◆ PROBLEM DETAILS
Exactly as it appears, restate the whole listing.

----

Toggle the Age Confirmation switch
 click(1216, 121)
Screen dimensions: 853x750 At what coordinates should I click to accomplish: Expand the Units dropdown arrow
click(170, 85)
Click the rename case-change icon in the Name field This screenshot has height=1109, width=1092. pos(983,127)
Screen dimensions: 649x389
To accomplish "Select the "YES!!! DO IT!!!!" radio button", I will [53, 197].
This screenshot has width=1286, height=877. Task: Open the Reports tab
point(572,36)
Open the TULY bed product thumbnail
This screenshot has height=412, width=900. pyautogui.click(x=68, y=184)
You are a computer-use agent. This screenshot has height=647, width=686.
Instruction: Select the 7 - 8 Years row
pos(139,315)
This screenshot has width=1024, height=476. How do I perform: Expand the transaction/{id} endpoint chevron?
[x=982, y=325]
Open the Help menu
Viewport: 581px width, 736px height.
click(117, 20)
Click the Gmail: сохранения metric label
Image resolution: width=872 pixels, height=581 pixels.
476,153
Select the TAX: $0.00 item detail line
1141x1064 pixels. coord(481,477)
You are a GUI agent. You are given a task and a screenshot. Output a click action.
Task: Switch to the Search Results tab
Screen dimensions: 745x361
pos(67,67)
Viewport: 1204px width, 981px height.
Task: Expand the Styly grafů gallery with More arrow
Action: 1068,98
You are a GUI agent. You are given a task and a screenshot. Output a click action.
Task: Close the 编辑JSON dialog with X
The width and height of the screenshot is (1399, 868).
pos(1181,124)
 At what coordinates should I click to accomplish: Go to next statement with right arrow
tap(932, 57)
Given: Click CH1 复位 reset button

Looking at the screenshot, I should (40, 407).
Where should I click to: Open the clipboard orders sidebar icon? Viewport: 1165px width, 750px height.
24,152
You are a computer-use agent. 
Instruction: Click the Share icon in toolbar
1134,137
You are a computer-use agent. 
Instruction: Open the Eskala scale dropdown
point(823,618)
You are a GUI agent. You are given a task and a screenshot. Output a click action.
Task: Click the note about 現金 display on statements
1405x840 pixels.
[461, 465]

----

◆ TASK RESPONSE
Toggle the Age Confirmation switch
 click(1216, 121)
Screen dimensions: 853x750 At what coordinates should I click to accomplish: Expand the Units dropdown arrow
click(170, 85)
Click the rename case-change icon in the Name field This screenshot has height=1109, width=1092. pos(983,127)
Screen dimensions: 649x389
To accomplish "Select the "YES!!! DO IT!!!!" radio button", I will [53, 197].
This screenshot has width=1286, height=877. Task: Open the Reports tab
point(572,36)
Open the TULY bed product thumbnail
This screenshot has height=412, width=900. pyautogui.click(x=68, y=184)
You are a computer-use agent. This screenshot has height=647, width=686.
Instruction: Select the 7 - 8 Years row
pos(139,315)
This screenshot has width=1024, height=476. How do I perform: Expand the transaction/{id} endpoint chevron?
[x=982, y=325]
Open the Help menu
Viewport: 581px width, 736px height.
click(117, 20)
Click the Gmail: сохранения metric label
Image resolution: width=872 pixels, height=581 pixels.
476,153
Select the TAX: $0.00 item detail line
1141x1064 pixels. coord(481,477)
You are a GUI agent. You are given a task and a screenshot. Output a click action.
Task: Switch to the Search Results tab
Screen dimensions: 745x361
pos(67,67)
Viewport: 1204px width, 981px height.
Task: Expand the Styly grafů gallery with More arrow
Action: 1068,98
You are a GUI agent. You are given a task and a screenshot. Output a click action.
Task: Close the 编辑JSON dialog with X
The width and height of the screenshot is (1399, 868).
pos(1181,124)
 At what coordinates should I click to accomplish: Go to next statement with right arrow
tap(932, 57)
Given: Click CH1 复位 reset button

Looking at the screenshot, I should (40, 407).
Where should I click to: Open the clipboard orders sidebar icon? Viewport: 1165px width, 750px height.
24,152
You are a computer-use agent. 
Instruction: Click the Share icon in toolbar
1134,137
You are a computer-use agent. 
Instruction: Open the Eskala scale dropdown
point(823,618)
You are a GUI agent. You are given a task and a screenshot. Output a click action.
Task: Click the note about 現金 display on statements
1405x840 pixels.
[461, 465]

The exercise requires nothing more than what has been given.